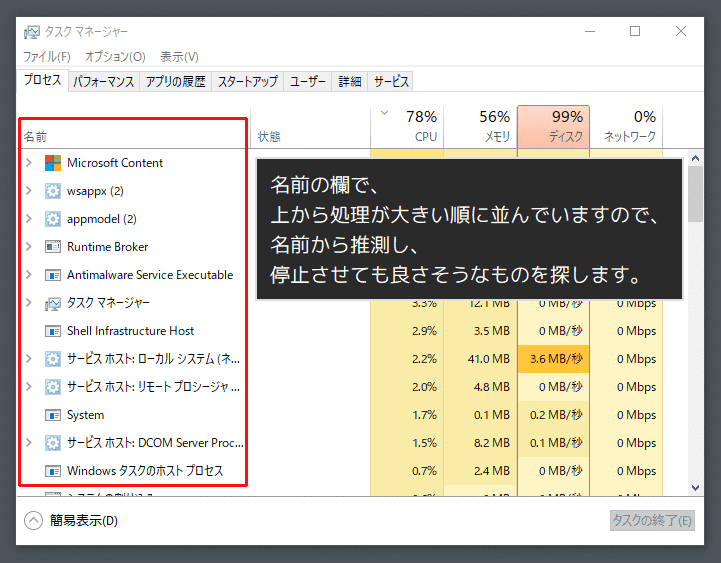Viewport: 721px width, 563px height.
Task: Click the タスクの終了(E) button
Action: point(651,520)
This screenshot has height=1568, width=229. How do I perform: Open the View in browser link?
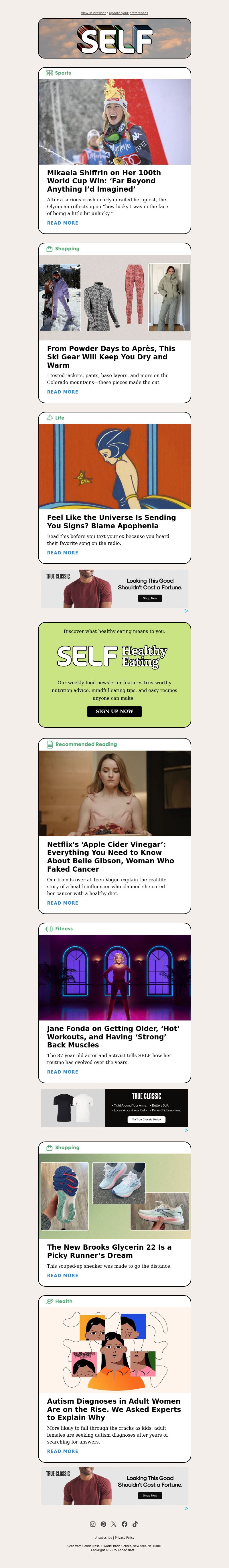[x=93, y=13]
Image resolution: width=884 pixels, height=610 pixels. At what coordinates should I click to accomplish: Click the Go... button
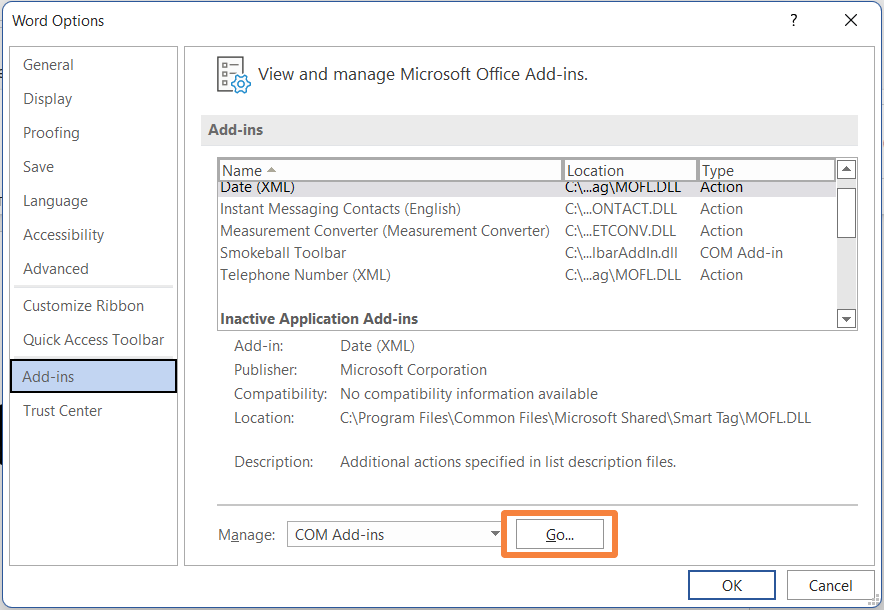[x=560, y=535]
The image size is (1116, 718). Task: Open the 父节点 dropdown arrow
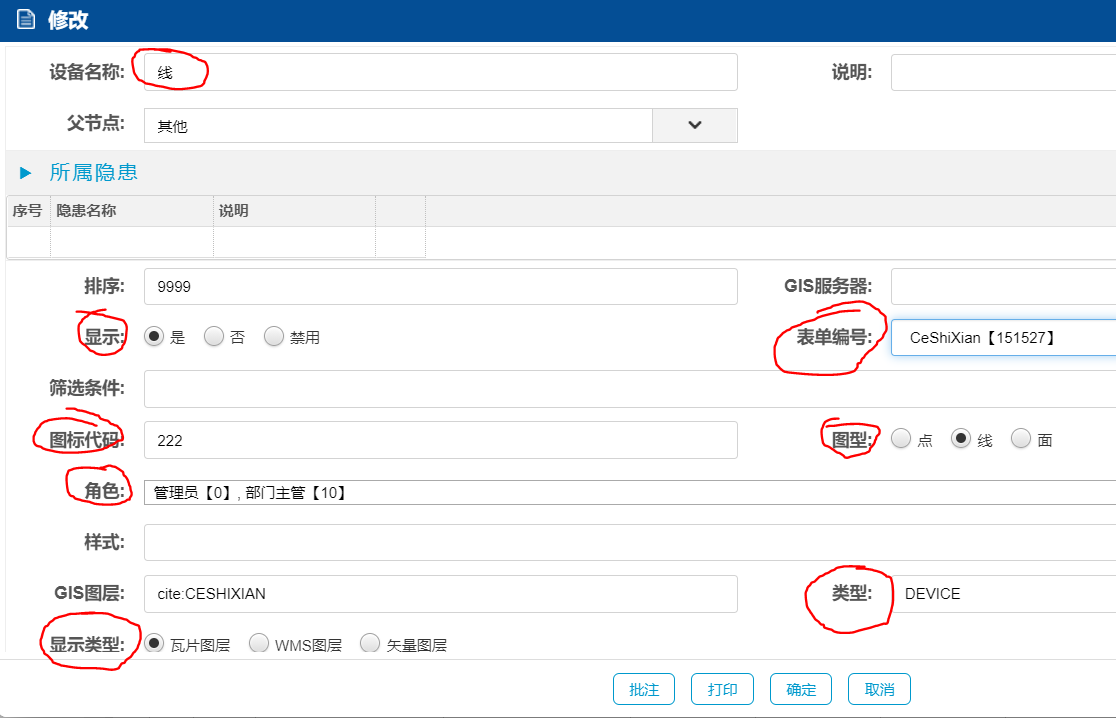(694, 125)
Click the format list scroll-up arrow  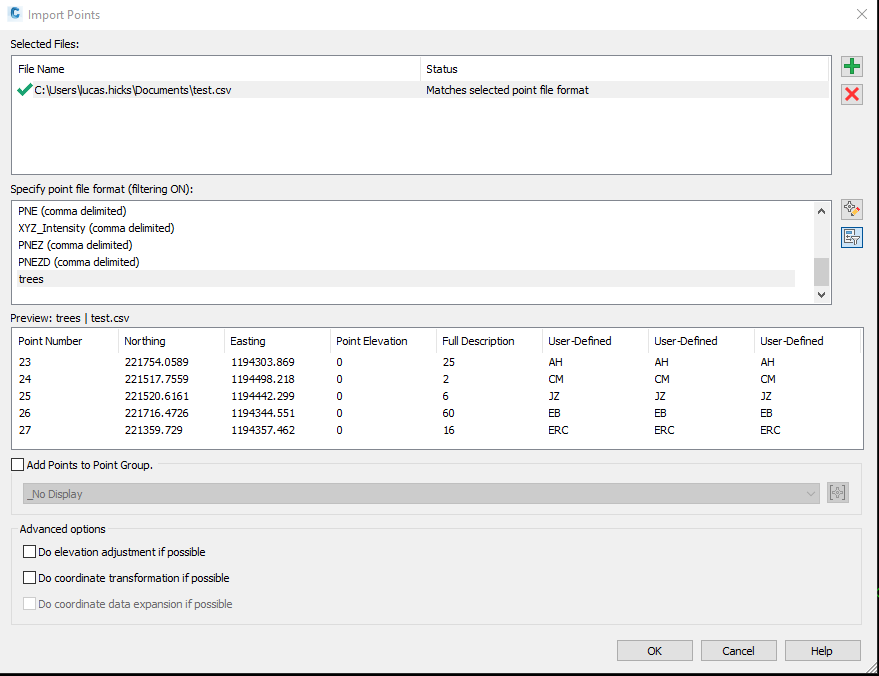click(x=821, y=210)
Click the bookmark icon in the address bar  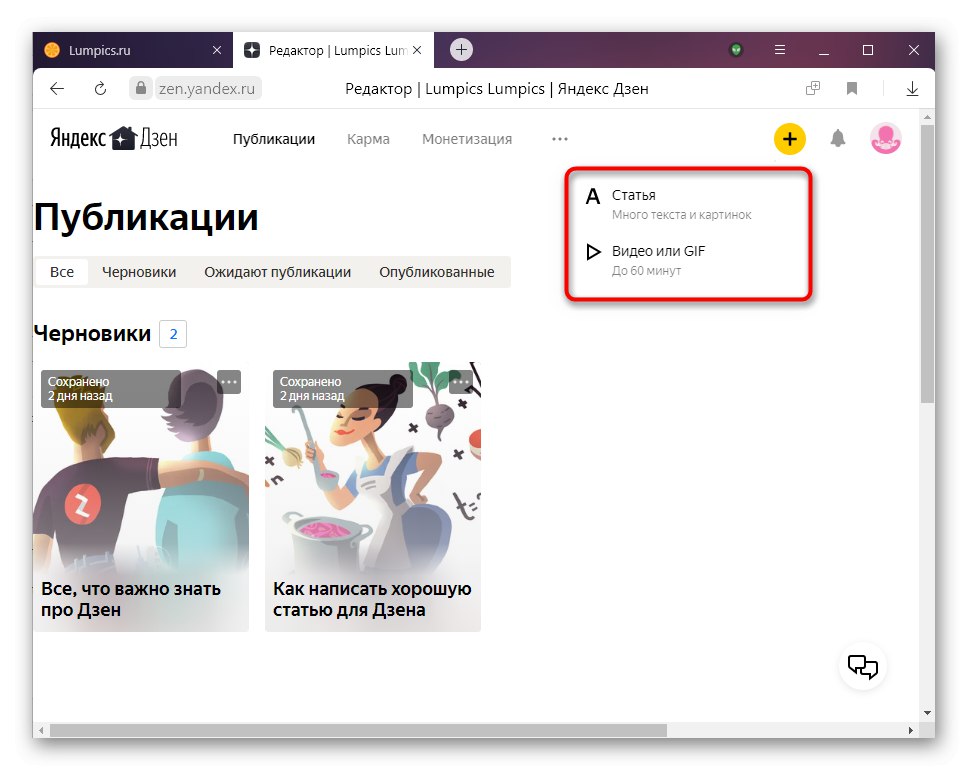click(851, 88)
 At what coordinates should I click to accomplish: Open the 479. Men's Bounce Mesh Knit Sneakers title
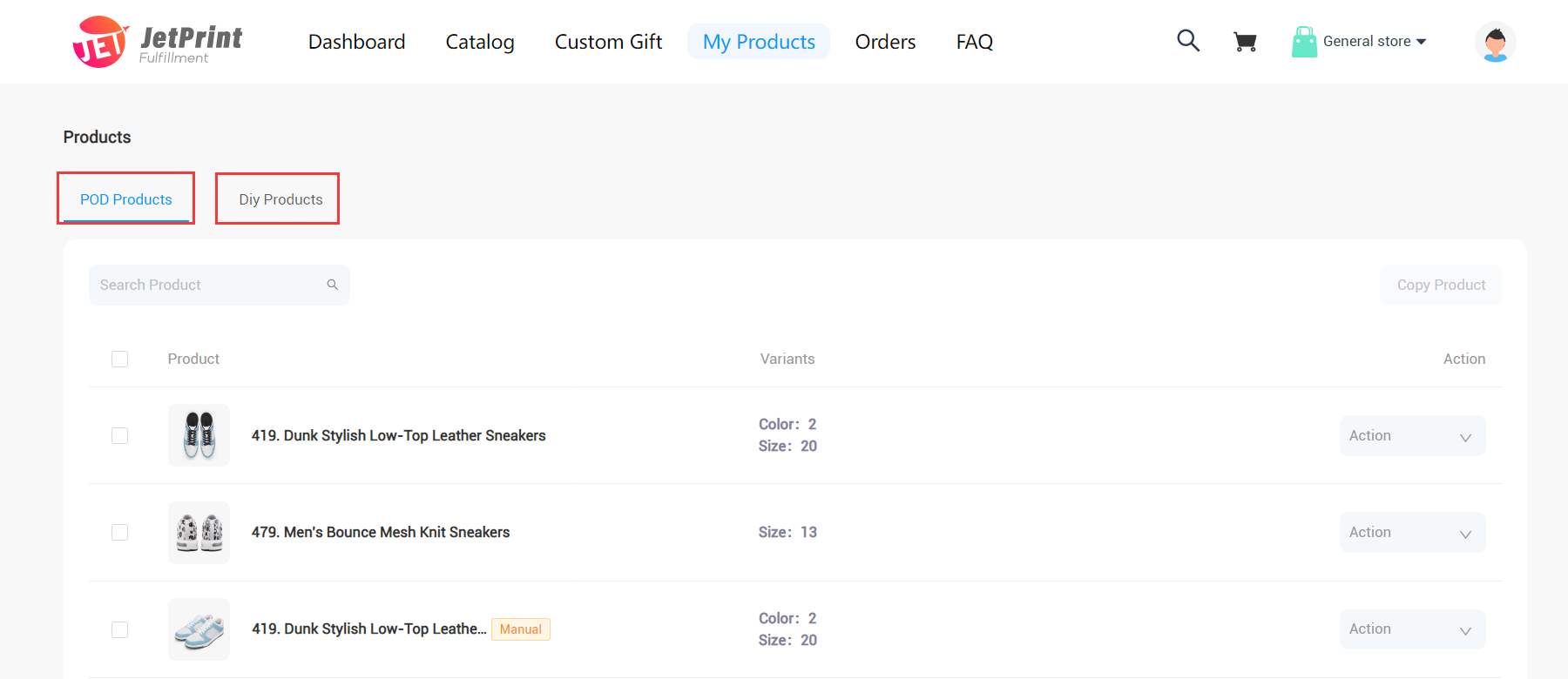(x=381, y=533)
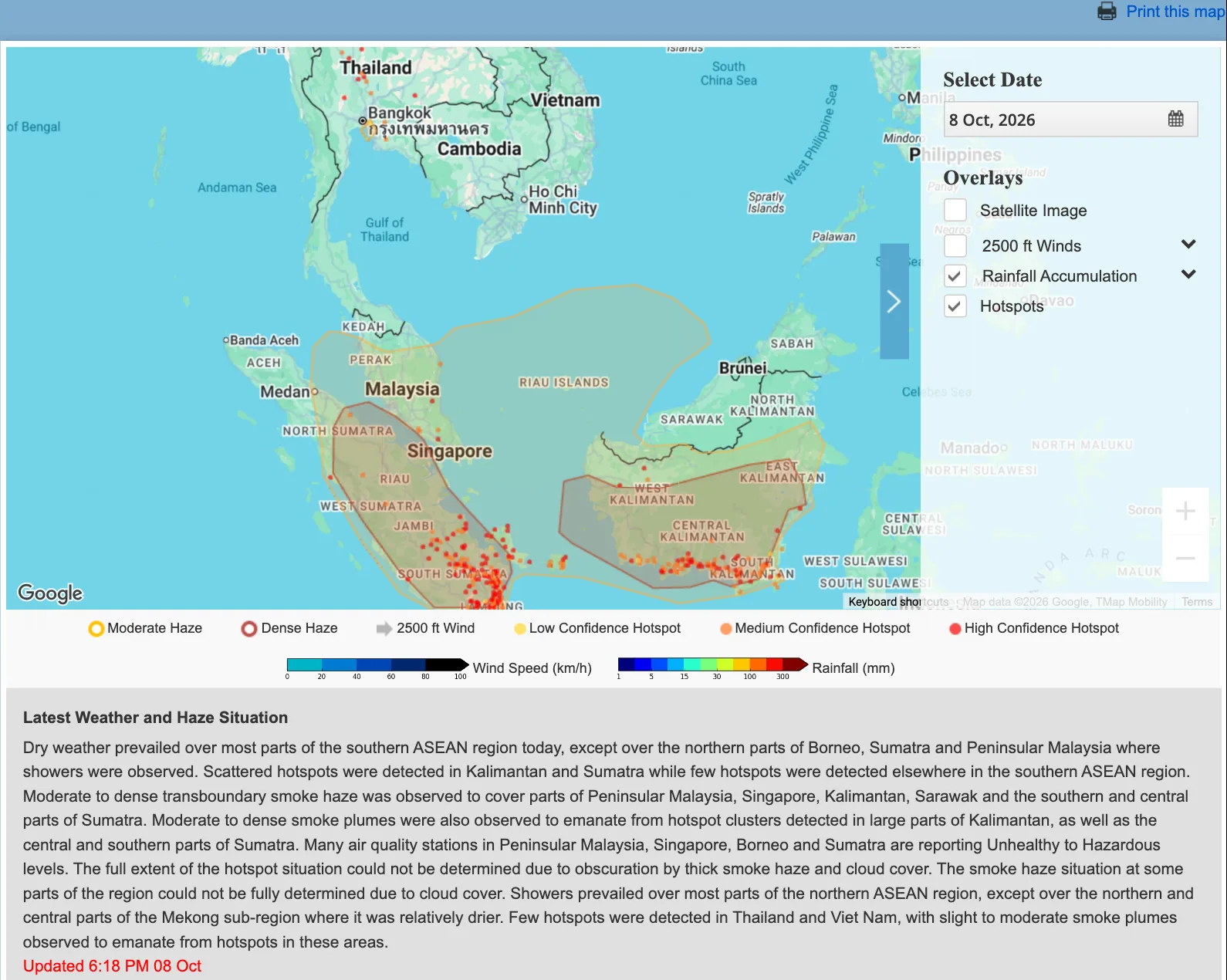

*****

TASK TO COMPLETE >> Your reply should give again exactly the lines from the one with "At what coordinates should I click to accomplish: Open" through the last line of the data, with both ends included and pictures left out.

WRITTEN SOLUTION >>
 At what coordinates should I click to accomplish: Open the 479. Men's Bounce Mesh Knit Sneakers title
(x=381, y=533)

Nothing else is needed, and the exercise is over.